(begin)
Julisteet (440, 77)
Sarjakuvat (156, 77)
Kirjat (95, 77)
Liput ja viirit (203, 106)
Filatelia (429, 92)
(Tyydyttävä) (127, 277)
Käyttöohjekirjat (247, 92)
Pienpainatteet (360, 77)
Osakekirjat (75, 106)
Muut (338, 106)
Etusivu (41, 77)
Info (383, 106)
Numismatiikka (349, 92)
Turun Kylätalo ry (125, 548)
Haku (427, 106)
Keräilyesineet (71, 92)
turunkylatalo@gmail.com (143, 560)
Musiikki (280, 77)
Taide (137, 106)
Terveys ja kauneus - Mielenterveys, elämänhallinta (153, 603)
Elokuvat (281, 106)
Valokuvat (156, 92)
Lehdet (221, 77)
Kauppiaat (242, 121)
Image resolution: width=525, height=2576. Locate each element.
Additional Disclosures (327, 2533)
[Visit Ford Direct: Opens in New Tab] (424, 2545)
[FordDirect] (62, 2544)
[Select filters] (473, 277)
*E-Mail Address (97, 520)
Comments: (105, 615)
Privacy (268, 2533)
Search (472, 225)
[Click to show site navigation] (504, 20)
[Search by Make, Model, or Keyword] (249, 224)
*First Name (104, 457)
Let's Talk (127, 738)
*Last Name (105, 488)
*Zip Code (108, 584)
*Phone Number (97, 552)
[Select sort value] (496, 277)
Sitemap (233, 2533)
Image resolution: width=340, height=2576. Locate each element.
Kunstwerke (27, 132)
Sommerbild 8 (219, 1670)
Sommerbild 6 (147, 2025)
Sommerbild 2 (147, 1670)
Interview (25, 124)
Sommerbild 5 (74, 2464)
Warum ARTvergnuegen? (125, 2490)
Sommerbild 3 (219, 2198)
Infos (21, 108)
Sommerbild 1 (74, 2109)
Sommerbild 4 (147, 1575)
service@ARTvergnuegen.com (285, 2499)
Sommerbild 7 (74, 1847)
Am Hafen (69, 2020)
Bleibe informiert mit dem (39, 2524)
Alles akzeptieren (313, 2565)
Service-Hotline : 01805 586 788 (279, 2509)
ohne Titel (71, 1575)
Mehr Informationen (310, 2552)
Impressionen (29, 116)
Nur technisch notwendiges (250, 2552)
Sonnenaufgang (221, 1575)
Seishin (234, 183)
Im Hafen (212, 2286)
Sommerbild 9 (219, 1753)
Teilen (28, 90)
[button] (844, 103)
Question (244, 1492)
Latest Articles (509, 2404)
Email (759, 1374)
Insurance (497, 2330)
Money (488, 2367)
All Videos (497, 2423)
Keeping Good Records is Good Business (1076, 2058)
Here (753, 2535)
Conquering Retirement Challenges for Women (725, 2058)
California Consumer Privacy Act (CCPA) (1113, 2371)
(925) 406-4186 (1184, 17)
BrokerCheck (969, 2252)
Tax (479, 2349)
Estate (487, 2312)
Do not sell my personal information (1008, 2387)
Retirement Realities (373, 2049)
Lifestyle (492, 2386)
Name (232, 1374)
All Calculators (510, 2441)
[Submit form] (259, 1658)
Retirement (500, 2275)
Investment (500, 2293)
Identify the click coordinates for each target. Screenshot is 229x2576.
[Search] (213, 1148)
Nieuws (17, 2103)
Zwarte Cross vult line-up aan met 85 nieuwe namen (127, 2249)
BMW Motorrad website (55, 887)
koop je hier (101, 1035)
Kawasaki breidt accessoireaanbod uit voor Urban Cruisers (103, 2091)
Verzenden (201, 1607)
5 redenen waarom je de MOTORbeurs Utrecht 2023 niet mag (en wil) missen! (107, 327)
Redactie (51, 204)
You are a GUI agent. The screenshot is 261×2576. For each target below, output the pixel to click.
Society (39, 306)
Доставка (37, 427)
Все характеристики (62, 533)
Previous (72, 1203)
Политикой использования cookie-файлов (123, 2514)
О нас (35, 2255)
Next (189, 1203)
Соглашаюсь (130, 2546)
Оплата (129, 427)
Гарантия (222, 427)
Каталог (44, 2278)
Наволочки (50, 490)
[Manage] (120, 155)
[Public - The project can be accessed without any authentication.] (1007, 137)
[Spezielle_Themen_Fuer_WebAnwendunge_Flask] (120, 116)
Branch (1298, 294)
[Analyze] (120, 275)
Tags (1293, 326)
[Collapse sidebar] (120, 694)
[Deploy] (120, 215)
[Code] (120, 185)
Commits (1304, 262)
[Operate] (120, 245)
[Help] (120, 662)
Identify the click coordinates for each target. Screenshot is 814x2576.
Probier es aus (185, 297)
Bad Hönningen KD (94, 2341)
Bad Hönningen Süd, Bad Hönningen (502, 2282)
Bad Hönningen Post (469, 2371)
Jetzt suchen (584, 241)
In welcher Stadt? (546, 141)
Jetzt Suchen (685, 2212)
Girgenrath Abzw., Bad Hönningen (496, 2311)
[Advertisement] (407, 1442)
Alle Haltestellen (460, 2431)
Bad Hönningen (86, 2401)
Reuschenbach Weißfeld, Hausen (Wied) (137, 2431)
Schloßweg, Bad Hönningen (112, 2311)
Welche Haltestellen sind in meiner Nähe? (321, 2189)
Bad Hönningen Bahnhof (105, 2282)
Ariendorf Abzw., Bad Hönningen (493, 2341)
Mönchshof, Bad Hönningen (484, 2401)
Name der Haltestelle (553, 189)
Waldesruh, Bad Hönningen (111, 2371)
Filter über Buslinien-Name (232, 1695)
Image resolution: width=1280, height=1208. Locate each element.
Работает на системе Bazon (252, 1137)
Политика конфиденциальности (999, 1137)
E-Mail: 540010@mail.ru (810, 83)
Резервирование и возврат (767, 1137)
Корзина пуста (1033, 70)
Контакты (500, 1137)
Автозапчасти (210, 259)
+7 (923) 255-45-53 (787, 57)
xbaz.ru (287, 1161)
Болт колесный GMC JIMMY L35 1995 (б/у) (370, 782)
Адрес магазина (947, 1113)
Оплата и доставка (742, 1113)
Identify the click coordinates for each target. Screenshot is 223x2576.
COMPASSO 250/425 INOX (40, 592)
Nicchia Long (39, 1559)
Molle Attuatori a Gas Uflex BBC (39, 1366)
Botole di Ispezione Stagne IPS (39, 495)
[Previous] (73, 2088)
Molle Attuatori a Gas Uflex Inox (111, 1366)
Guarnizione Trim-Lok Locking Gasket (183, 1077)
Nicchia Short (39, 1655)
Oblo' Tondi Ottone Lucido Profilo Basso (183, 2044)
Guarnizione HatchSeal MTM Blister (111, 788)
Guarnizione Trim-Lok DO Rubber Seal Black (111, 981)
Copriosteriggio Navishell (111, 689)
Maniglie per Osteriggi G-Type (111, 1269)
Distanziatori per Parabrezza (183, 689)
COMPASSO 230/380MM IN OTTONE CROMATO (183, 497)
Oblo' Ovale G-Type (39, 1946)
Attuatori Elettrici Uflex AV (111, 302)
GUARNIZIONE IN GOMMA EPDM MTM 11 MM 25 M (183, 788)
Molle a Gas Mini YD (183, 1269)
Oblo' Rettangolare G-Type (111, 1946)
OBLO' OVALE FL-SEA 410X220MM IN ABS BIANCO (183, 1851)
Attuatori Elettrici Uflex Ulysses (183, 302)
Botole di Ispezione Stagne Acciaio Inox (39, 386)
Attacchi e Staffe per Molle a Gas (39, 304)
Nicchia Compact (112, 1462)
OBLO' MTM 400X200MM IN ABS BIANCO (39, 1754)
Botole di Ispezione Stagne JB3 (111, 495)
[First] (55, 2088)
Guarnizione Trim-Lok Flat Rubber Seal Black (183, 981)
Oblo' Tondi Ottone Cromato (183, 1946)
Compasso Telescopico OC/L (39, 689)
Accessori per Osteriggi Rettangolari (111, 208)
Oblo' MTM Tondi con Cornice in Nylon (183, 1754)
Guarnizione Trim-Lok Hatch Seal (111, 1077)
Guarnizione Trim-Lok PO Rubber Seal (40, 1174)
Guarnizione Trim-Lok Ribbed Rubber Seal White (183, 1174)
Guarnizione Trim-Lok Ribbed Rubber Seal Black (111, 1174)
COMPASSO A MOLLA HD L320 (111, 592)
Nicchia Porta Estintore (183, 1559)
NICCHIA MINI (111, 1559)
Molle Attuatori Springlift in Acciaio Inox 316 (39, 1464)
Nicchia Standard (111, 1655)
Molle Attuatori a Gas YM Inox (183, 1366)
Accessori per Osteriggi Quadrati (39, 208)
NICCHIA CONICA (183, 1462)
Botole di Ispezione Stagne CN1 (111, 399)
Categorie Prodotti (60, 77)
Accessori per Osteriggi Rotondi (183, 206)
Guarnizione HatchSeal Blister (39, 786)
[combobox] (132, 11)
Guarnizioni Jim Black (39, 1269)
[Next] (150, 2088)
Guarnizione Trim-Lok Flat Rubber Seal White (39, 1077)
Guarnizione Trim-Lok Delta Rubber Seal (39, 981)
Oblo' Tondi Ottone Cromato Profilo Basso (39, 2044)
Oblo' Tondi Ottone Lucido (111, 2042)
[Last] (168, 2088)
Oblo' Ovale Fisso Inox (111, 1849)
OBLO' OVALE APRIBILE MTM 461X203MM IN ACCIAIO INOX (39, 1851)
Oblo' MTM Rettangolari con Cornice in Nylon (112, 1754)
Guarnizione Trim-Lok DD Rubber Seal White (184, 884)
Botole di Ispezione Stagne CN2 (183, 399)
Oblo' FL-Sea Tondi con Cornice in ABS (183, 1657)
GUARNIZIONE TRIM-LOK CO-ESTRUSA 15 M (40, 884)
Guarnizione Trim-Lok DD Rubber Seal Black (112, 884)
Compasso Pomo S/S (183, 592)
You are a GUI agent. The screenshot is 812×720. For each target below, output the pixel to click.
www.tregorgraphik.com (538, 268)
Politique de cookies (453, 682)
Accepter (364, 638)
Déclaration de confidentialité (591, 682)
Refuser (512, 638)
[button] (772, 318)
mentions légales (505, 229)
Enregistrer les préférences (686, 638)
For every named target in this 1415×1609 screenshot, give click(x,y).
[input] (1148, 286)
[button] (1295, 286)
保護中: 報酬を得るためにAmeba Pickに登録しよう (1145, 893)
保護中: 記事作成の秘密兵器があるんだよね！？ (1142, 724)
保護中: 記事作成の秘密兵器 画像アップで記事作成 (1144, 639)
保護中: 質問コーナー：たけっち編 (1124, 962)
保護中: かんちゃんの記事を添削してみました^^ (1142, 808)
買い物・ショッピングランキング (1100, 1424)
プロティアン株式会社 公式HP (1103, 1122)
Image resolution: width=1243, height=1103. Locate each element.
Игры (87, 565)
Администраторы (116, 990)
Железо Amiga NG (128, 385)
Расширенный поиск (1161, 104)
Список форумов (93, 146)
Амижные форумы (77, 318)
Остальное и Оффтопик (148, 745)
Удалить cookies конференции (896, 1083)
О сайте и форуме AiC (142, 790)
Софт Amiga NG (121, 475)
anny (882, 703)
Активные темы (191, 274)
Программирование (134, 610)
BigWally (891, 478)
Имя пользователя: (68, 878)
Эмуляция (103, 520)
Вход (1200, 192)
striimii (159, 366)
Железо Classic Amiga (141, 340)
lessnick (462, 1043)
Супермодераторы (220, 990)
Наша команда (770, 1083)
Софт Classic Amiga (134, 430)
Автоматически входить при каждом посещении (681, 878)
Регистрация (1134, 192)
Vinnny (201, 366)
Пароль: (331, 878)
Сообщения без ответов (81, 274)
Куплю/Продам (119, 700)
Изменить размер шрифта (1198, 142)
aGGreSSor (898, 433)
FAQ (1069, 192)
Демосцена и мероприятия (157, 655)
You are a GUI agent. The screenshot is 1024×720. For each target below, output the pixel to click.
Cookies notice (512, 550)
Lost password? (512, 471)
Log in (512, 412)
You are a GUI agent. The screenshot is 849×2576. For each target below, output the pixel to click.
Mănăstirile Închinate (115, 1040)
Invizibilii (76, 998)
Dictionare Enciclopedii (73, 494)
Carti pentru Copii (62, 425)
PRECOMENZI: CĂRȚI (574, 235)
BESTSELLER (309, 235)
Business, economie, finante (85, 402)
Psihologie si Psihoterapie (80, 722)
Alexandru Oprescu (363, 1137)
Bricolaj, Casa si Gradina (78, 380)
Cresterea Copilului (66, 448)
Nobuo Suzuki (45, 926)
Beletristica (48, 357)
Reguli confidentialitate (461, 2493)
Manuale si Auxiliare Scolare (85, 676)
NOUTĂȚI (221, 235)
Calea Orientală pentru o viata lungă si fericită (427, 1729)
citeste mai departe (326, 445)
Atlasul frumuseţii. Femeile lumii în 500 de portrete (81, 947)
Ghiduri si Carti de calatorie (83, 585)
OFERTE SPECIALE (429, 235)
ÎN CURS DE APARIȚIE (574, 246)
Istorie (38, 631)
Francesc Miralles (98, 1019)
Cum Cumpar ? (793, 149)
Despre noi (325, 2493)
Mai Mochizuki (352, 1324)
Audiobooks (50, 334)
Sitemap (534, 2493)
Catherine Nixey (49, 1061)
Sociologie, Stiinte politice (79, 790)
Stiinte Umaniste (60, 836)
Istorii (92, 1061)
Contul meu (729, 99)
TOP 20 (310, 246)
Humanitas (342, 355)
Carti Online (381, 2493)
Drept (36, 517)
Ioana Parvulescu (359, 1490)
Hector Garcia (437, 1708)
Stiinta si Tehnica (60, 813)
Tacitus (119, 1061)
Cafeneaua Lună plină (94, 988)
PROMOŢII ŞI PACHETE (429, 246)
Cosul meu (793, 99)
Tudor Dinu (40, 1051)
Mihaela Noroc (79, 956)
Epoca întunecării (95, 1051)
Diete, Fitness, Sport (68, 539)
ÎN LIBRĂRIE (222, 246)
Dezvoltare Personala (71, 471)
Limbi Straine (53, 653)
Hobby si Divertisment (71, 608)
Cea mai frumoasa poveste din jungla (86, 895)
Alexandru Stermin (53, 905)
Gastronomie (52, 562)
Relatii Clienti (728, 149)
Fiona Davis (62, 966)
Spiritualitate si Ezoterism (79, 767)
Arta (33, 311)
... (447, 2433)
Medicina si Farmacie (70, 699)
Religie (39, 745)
(end)
*What is expected*
Reproduce the listing from the line containing "Nicchia Short (39, 1655)" up to and including the line containing "Botole di Ispezione Stagne JB3 (111, 495)", substituting "H-Type" for every occurrence of "G-Type" and leaving everything else unchanged.

*Solution to the problem*
Nicchia Short (39, 1655)
Oblo' Tondi Ottone Lucido Profilo Basso (183, 2044)
Guarnizione HatchSeal MTM Blister (111, 788)
Guarnizione Trim-Lok DO Rubber Seal Black (111, 981)
Copriosteriggio Navishell (111, 689)
Maniglie per Osteriggi H-Type (111, 1269)
Distanziatori per Parabrezza (183, 689)
COMPASSO 230/380MM IN OTTONE CROMATO (183, 497)
Oblo' Ovale H-Type (39, 1946)
Attuatori Elettrici Uflex AV (111, 302)
GUARNIZIONE IN GOMMA EPDM MTM 11 MM 25 M (183, 788)
Molle a Gas Mini YD (183, 1269)
Oblo' Rettangolare H-Type (111, 1946)
OBLO' OVALE FL-SEA 410X220MM IN ABS BIANCO (183, 1851)
Attuatori Elettrici Uflex Ulysses (183, 302)
Botole di Ispezione Stagne Acciaio Inox (39, 386)
Attacchi e Staffe per Molle a Gas (39, 304)
Nicchia Compact (112, 1462)
OBLO' MTM 400X200MM IN ABS BIANCO (39, 1754)
Botole di Ispezione Stagne JB3 (111, 495)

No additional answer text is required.